Problem requirements: Your output should be the lines of the entries below, exactly, from the first one through the line that holds "Bàn giám đốc 1m4 thanh lý giá rẻ (31, 1384)".

** Opening Given entries block **

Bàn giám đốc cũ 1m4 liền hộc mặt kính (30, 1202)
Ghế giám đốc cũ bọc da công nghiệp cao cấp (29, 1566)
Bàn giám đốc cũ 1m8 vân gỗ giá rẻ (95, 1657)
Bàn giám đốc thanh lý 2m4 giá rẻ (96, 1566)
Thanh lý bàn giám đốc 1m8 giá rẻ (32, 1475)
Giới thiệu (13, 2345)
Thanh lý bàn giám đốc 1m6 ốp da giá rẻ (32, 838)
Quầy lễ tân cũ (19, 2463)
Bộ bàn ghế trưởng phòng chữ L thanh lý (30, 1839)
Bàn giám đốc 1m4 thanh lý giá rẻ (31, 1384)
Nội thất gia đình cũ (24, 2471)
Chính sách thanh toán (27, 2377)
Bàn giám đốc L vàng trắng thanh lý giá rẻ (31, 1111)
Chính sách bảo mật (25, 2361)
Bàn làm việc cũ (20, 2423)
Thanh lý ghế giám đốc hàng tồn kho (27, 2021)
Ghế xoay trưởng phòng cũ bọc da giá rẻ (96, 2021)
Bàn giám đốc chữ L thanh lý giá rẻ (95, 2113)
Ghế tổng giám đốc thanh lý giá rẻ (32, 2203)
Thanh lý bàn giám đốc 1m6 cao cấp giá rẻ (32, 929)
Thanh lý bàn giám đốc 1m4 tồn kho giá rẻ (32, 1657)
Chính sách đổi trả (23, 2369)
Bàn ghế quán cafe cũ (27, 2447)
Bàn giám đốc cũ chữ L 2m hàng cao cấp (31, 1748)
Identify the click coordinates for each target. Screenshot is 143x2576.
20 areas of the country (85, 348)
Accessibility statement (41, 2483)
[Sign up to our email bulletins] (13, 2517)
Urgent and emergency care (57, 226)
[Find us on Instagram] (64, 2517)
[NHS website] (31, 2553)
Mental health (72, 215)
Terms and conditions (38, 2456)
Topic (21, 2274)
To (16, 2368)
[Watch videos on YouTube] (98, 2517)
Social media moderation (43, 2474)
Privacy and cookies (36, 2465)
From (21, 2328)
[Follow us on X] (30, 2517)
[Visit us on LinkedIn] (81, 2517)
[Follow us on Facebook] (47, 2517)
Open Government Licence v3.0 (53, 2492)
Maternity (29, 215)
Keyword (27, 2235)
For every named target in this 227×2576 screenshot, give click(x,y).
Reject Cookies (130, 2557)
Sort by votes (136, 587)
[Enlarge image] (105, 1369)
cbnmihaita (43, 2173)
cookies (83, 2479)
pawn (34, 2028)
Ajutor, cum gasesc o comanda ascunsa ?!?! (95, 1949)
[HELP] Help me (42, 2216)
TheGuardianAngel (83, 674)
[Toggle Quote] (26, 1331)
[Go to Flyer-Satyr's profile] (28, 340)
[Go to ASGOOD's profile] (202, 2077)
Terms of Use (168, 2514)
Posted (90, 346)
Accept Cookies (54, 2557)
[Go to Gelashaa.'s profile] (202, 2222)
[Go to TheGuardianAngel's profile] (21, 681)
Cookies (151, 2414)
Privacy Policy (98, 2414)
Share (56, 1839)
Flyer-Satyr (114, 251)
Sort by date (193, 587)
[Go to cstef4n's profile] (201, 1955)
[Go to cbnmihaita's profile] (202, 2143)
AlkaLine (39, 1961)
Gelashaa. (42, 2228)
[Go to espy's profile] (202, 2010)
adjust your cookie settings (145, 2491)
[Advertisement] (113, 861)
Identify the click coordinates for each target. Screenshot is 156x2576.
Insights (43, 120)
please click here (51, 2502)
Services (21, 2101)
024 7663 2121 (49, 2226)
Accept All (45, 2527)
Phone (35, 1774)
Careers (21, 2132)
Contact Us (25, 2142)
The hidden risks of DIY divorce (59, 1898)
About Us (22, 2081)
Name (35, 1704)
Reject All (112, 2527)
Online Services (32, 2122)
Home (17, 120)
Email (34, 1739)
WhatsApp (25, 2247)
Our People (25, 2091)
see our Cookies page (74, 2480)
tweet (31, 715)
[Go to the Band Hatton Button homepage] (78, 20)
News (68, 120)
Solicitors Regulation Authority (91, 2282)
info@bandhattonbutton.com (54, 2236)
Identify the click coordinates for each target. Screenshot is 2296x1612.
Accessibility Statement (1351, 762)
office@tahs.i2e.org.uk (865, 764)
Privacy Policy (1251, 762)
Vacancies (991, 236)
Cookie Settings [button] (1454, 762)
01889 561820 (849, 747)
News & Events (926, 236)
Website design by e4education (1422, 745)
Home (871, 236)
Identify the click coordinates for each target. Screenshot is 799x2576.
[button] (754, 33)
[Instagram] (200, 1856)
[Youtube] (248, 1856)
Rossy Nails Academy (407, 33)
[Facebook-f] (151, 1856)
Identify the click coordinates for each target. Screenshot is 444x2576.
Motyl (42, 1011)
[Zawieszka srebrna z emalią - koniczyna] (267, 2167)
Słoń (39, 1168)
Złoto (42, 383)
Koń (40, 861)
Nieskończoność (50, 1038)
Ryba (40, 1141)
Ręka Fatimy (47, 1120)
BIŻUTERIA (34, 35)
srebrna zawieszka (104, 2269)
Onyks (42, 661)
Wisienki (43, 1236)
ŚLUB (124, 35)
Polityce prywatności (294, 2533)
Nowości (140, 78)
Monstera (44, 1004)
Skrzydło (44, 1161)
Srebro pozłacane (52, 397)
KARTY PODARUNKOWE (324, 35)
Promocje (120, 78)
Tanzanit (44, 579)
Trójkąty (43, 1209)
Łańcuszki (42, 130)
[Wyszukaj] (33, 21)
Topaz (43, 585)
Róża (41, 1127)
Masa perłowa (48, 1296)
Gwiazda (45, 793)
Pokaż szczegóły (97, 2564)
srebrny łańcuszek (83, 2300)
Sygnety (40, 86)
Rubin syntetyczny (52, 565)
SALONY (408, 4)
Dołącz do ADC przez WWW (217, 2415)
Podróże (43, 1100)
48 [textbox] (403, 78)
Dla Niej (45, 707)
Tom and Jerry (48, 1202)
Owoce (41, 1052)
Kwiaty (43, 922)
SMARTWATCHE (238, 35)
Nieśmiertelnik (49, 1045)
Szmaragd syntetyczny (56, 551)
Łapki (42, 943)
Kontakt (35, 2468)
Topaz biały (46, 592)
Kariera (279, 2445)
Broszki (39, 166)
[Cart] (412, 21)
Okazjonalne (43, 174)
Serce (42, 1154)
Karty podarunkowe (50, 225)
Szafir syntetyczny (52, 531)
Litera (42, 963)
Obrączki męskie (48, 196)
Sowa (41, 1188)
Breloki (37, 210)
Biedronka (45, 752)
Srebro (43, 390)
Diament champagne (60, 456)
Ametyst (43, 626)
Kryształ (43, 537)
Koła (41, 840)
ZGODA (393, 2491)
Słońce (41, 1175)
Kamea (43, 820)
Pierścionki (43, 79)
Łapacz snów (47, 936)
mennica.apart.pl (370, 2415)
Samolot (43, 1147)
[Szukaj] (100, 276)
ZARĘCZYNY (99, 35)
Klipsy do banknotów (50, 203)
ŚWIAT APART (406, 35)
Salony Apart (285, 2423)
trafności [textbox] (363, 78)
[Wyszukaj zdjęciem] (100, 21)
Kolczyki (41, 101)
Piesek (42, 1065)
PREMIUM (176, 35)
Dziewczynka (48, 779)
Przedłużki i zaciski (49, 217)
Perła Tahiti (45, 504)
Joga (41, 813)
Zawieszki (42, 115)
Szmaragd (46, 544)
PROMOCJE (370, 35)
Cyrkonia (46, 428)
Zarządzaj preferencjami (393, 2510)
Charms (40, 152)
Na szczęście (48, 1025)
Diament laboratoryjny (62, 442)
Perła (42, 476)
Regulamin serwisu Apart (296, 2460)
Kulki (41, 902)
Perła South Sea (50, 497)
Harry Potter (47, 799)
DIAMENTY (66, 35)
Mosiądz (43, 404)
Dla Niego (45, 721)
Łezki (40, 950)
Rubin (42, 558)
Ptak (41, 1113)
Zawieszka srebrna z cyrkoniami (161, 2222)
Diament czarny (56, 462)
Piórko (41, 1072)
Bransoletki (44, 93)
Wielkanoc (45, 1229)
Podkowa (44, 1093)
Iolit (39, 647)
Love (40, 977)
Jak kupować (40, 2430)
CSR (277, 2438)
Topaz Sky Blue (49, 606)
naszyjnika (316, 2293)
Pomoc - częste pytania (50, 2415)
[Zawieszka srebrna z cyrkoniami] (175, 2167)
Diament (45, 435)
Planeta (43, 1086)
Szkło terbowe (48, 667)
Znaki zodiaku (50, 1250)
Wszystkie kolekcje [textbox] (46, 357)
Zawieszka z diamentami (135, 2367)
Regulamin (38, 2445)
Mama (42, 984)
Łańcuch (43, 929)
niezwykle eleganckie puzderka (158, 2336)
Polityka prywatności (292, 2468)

** Closing Given entries block **

Task output:
Bàn giám đốc cũ 1m4 liền hộc mặt kính (30, 1202)
Ghế giám đốc cũ bọc da công nghiệp cao cấp (29, 1566)
Bàn giám đốc cũ 1m8 vân gỗ giá rẻ (95, 1657)
Bàn giám đốc thanh lý 2m4 giá rẻ (96, 1566)
Thanh lý bàn giám đốc 1m8 giá rẻ (32, 1475)
Giới thiệu (13, 2345)
Thanh lý bàn giám đốc 1m6 ốp da giá rẻ (32, 838)
Quầy lễ tân cũ (19, 2463)
Bộ bàn ghế trưởng phòng chữ L thanh lý (30, 1839)
Bàn giám đốc 1m4 thanh lý giá rẻ (31, 1384)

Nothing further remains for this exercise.